**Material for this task**:

□ □ □ □ □

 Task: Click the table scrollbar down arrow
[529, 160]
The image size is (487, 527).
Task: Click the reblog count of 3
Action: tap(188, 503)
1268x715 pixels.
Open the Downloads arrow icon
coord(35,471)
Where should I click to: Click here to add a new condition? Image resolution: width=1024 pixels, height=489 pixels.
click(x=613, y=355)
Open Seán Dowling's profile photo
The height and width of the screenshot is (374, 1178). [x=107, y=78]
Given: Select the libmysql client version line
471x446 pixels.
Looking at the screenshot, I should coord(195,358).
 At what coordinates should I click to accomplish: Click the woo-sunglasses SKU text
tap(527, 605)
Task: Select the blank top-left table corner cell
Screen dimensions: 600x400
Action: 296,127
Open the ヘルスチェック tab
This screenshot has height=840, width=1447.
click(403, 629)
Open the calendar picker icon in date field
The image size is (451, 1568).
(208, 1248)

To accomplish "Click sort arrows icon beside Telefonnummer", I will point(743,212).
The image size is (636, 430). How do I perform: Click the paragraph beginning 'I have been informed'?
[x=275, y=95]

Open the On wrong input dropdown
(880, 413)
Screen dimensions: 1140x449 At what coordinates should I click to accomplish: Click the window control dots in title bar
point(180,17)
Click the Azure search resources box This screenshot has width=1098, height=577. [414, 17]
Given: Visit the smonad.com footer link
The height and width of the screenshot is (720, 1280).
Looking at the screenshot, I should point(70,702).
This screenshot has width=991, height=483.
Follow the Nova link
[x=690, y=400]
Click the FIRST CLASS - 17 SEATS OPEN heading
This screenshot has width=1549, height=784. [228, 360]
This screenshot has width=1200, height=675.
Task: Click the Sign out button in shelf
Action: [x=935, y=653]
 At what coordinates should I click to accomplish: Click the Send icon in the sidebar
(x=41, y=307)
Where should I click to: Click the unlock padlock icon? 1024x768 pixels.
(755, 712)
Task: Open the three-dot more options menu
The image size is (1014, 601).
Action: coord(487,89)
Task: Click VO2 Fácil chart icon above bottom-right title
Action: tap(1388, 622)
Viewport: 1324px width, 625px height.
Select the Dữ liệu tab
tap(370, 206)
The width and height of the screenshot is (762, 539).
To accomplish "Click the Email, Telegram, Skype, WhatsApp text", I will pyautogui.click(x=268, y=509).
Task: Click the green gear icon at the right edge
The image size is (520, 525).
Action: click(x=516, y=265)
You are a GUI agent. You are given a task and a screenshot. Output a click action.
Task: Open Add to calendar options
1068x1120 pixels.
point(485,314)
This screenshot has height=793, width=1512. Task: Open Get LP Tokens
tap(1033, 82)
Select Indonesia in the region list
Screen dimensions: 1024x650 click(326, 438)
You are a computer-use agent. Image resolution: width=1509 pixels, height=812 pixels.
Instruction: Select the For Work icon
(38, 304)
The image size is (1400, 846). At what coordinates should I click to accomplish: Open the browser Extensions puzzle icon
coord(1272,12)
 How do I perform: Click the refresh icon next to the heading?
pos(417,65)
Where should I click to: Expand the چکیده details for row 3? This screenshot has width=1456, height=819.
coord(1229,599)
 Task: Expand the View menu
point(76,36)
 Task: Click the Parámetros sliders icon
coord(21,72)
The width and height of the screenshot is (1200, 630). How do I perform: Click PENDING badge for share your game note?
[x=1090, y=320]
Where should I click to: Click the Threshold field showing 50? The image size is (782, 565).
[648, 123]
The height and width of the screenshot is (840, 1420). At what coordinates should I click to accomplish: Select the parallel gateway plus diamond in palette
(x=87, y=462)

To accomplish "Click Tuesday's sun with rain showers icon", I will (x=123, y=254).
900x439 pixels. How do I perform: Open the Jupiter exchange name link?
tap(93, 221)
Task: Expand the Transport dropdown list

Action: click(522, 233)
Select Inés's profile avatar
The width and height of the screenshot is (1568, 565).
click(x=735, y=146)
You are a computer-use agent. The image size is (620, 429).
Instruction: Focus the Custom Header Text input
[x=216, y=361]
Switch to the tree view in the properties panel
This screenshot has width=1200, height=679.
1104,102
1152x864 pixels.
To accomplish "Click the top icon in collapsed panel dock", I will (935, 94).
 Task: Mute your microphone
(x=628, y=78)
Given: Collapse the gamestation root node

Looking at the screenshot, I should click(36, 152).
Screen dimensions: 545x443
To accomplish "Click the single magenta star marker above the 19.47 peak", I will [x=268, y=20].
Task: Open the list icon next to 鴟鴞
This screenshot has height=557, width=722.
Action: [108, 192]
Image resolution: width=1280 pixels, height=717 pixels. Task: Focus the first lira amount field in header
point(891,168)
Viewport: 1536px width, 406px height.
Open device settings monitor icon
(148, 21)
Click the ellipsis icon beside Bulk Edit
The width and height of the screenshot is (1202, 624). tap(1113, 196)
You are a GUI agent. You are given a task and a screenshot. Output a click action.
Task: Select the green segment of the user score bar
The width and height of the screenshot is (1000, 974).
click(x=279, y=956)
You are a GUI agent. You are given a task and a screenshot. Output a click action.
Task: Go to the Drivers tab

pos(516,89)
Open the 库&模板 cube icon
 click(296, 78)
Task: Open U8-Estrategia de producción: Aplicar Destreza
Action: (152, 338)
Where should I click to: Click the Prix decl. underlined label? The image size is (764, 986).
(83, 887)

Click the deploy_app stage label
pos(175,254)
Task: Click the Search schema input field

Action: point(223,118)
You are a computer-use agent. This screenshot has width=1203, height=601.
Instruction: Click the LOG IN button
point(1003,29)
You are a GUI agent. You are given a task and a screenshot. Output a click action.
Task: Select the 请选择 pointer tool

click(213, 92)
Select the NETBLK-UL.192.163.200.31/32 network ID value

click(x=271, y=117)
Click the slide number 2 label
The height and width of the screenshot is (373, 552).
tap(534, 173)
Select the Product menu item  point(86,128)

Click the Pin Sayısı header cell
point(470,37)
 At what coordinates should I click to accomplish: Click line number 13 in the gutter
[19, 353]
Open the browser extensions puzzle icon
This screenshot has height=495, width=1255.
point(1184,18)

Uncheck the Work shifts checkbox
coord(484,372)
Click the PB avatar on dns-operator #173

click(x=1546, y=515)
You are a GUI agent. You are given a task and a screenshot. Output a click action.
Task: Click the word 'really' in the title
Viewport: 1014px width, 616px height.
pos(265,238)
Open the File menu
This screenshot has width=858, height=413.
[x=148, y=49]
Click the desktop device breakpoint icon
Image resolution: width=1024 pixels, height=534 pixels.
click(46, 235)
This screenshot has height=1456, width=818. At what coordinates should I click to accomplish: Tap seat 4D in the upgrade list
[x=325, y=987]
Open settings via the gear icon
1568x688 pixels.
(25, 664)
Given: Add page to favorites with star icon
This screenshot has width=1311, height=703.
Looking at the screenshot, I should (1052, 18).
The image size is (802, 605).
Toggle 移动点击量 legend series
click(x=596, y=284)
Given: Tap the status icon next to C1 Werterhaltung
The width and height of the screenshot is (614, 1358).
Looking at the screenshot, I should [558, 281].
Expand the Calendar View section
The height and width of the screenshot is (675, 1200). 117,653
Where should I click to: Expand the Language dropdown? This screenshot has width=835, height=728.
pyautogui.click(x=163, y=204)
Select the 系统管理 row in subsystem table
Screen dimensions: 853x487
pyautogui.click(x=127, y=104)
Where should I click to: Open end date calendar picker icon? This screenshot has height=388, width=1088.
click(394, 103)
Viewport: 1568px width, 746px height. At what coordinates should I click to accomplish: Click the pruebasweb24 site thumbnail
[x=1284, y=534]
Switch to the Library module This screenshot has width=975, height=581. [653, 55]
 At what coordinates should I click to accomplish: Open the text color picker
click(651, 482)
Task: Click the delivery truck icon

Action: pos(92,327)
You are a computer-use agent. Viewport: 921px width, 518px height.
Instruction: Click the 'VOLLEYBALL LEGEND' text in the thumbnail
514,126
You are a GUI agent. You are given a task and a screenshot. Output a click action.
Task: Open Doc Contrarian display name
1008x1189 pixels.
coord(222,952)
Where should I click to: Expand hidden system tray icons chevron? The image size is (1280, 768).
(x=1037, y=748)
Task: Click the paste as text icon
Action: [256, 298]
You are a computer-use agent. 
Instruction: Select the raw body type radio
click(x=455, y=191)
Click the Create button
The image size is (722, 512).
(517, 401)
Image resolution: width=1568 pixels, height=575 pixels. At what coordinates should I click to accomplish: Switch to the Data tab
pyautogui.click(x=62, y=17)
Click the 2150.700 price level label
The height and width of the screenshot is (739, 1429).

□ □ □ □ □

Copy the rows verbatim, starting at the first one and ending with the line that contains "Looking at the screenshot, I should coord(195,358).".

**Worked solution**:
 Task: Click the table scrollbar down arrow
[529, 160]
The image size is (487, 527).
Task: Click the reblog count of 3
Action: tap(188, 503)
1268x715 pixels.
Open the Downloads arrow icon
coord(35,471)
Where should I click to: Click here to add a new condition? Image resolution: width=1024 pixels, height=489 pixels.
click(x=613, y=355)
Open Seán Dowling's profile photo
The height and width of the screenshot is (374, 1178). [x=107, y=78]
Given: Select the libmysql client version line
471x446 pixels.
Looking at the screenshot, I should coord(195,358).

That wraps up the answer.